Work to be completed: Begin the copy at the line containing "Viewport: 704px width, 252px" in the data below and end it at the line containing "You are a computer-use agent.", keeping each line exact and leaving out pictures.
━━━━━━━━━━━━━━━━━━━━━━━━━━━━━━
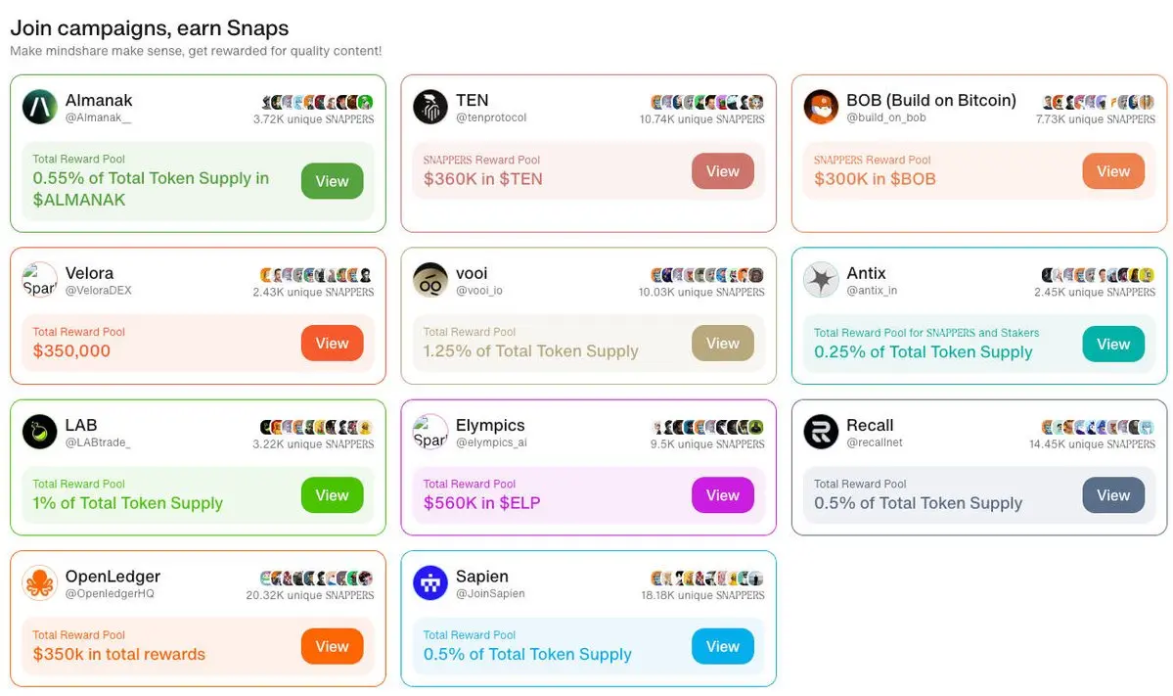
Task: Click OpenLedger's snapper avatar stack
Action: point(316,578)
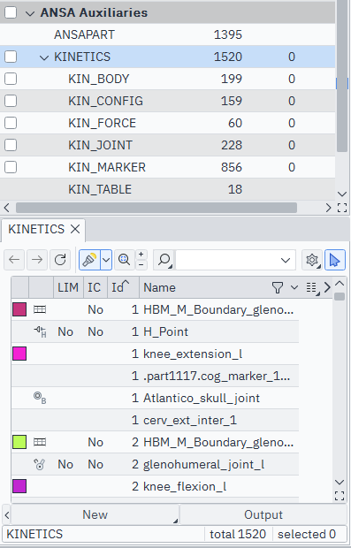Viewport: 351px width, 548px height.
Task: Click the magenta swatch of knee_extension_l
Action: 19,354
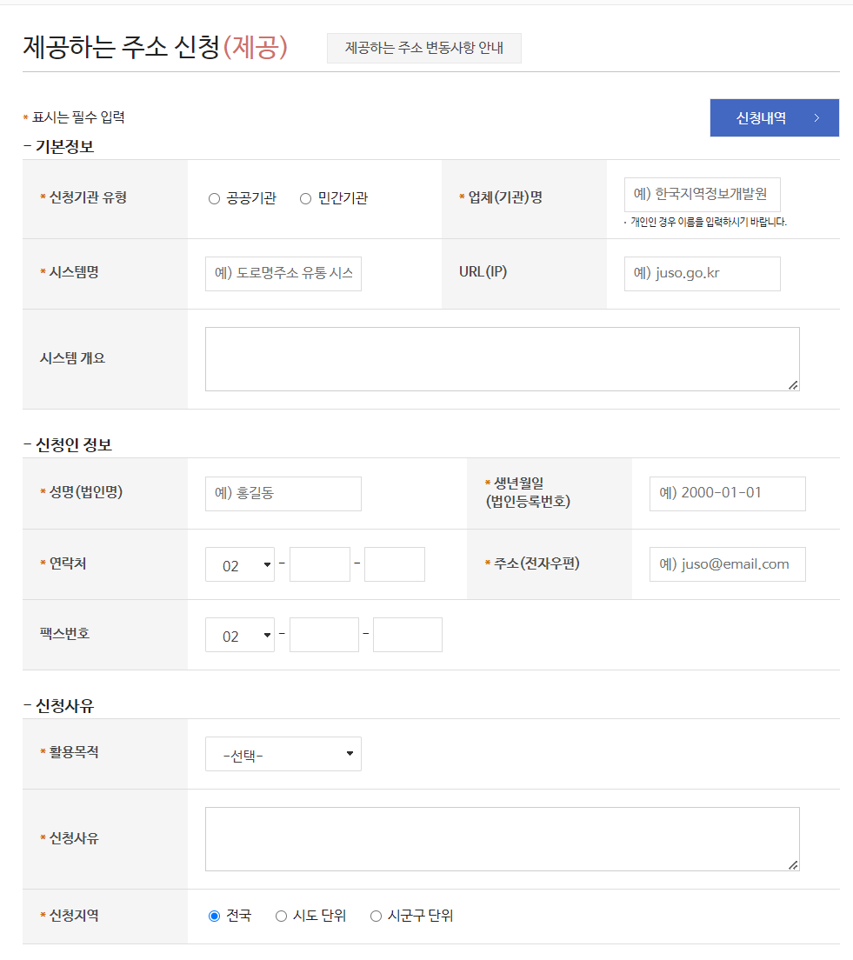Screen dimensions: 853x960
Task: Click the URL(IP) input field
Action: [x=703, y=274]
━━━━━━━━━━━━━━━━━━━━━━━━━━━━━━
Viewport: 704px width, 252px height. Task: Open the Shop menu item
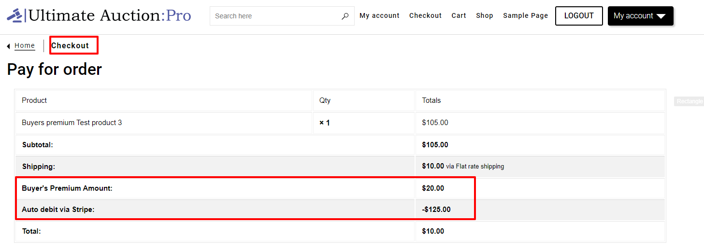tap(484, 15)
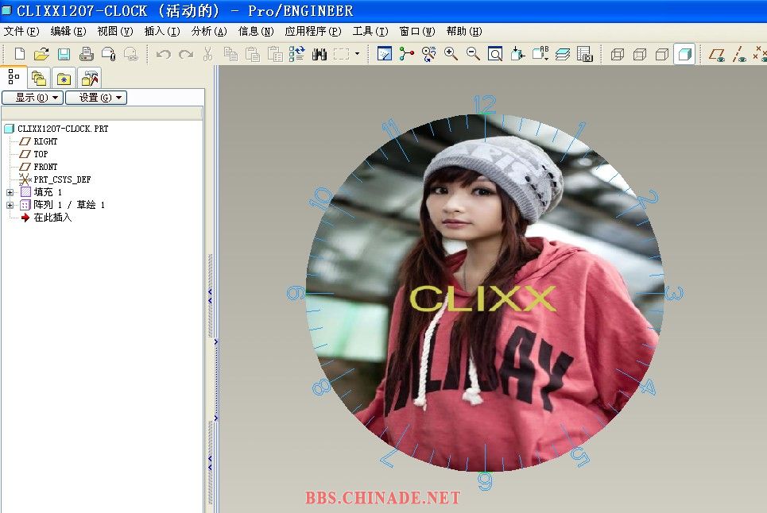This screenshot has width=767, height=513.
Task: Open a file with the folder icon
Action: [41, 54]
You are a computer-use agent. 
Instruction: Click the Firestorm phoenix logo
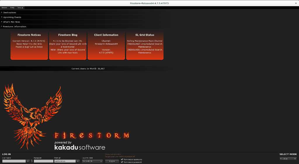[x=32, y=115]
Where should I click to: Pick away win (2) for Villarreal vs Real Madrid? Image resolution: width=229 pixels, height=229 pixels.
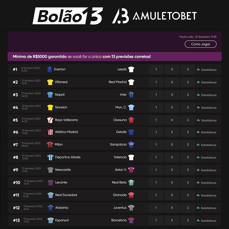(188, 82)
━━━━━━━━━━━━━━━━━━━━━━━━━━━━━━
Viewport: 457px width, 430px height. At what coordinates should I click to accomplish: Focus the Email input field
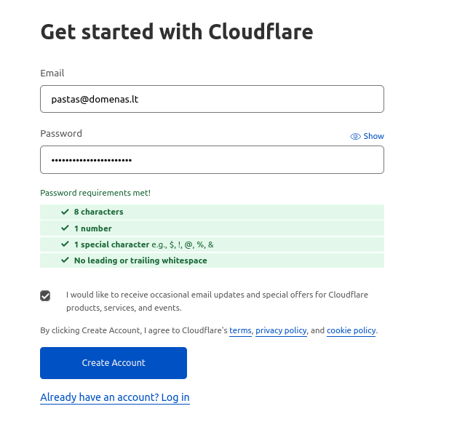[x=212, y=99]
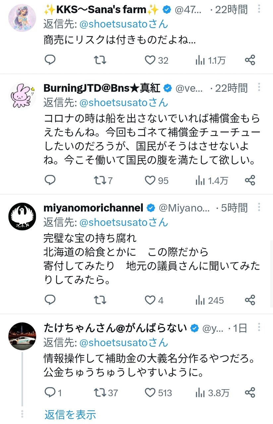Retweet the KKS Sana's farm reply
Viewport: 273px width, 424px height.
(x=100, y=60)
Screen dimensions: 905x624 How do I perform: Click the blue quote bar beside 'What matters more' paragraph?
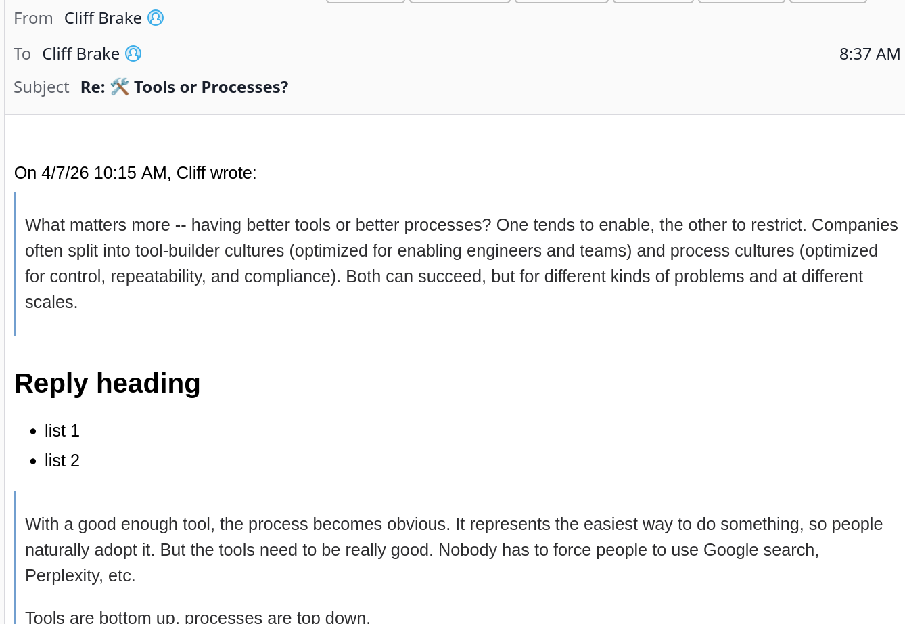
━━━━━━━━━━━━━━━━━━━━━━━━━━━━━━
Reply:
Viewport: 704px width, 252px height. Task: Open the Shop menu item
tap(484, 15)
This screenshot has width=767, height=513.
Task: Open a file with the folder icon
Action: [41, 54]
You are a computer-use agent. 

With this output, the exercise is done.